I found a donor watch, and a retired watchmaker, locally, willing to take on the job.

The second hand turned out to have been missing due to a bodged (but signed and dated!) 1930 repair to the second hand shaft, badly, plainly, bushed, and out of line, meaning that a second hand could not be fitted, or function.

A movement plate from the donor was fitted, together with a the second hand, shaft and some gear...

The case was cleaned and the whole thing reassembled..

The result is particularly pleasing, as the watch, it turns out, is supposed th have originally belonged to my Grandfather, who, born in 1865, went BACK for WW1, after ~25 years as a regular, serving in SA, and Afghanistan, to serve as a WO1 in the RAMC. Fathered my father at 70, and died 5 years later.

An active life... go, Grand dad!

He is said to have bought this during the '30's, shortly before he died, and it was one of the few things which my father inherited. And broke. In 1948.

So, by sorting this one out, we've completed a family circle.

Not an important watch, in the scheme of things, but a project which pleases us both; me and dad.


----------



## djgg (Feb 13, 2008)

Outstanding post chris l .

Thank you for the follow up.

Its a very nice time peice.

David


----------



## chris l (Aug 5, 2005)

djgg said:


> Outstanding post chris l .
> 
> Thank you for the follow up.
> 
> ...


Thank you. Sentimental value only, but heaps of that!


----------



## djgg (Feb 13, 2008)

You cant put a price on Sentimental value .......

David


----------



## Dorje (Jun 8, 2009)

That's a great story, and nice restoration. Well done


----------



## r00barb (Jun 3, 2008)

Damn Chris, thats come up well, real looker

And you cant beat a bit o blue......

Steel, that is, on the hands.

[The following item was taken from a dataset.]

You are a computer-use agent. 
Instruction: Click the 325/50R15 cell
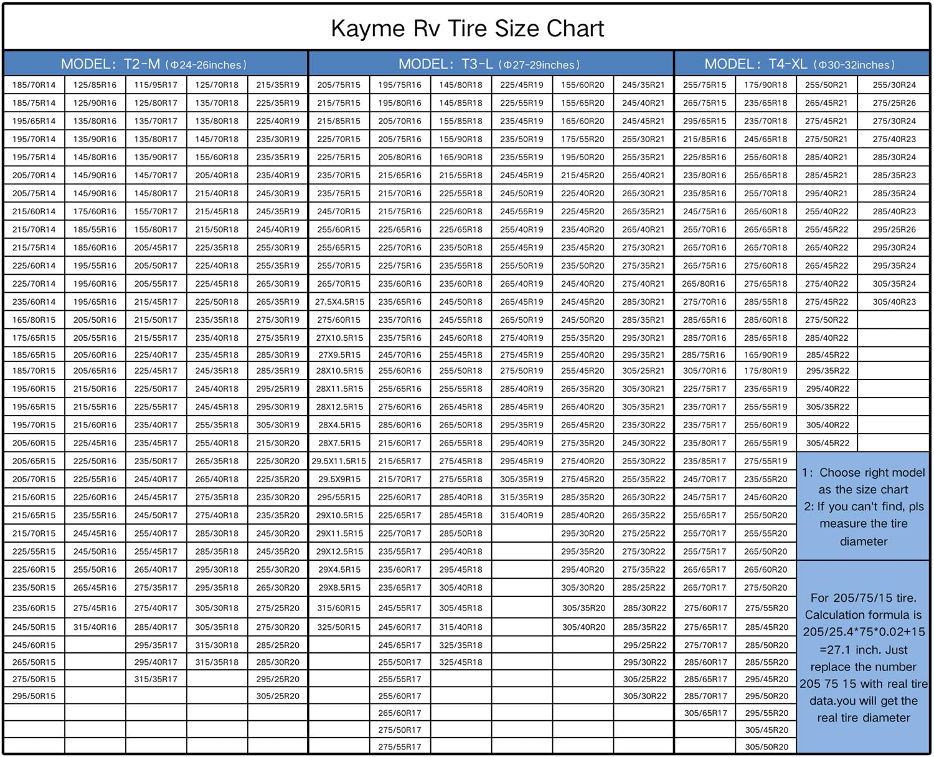coord(339,627)
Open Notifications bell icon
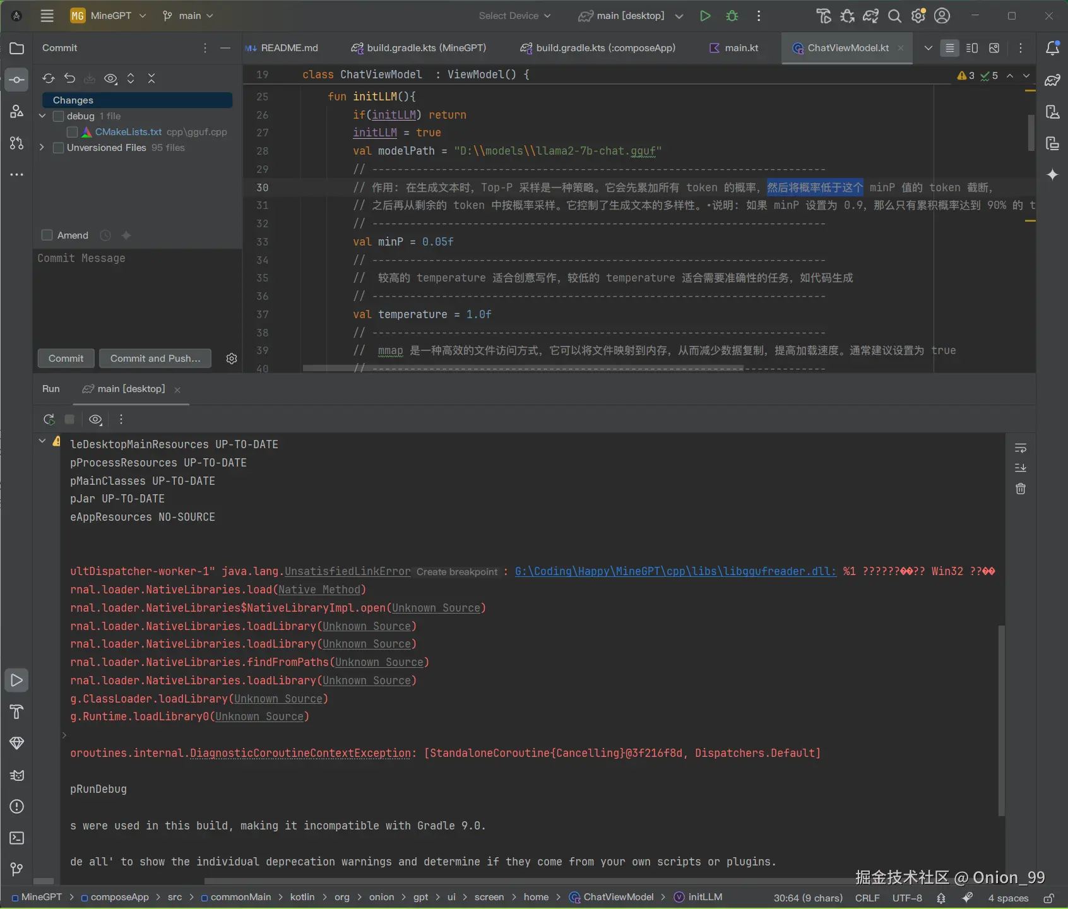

Amazing to think its 75+ years old.


----------



## Dorje (Jun 8, 2009)

That's a great story, and nice restoration. Well done


----------



## lebaron (Mar 8, 2009)

Dorje said:


> That's a great story, and nice restoration. Well done


Lovley- do you have a pic of the mvt?


----------



## chris l (Aug 5, 2005)

"Lovley- do you have a pic of the mvt?"

I do....


----------



## Pat (Jun 12, 2009)

Hi Chris

I joined and wrote in June because I have an identical watch for spares, but you didn't reply. One of your photos shows the second hand missing, but another photo shows it...although it's different to mine. I would attach a photo, but I don't know how to on this site. If you email me at [email protected] I will send you a picture

Pat


----------



## chris l (Aug 5, 2005)

Pat said:


> Hi Chris
> 
> I joined and wrote in June because I have an identical watch for spares, but you didn't reply. One of your photos shows the second hand missing, but another photo shows it...although it's different to mine. I would attach a photo, but I don't know how to on this site. If you email me at [email protected] I will send you a picture
> 
> Pat


Sorry not to have replied at the time, Pat... I managed to buy another watch for spares, and the later pictures show the combination.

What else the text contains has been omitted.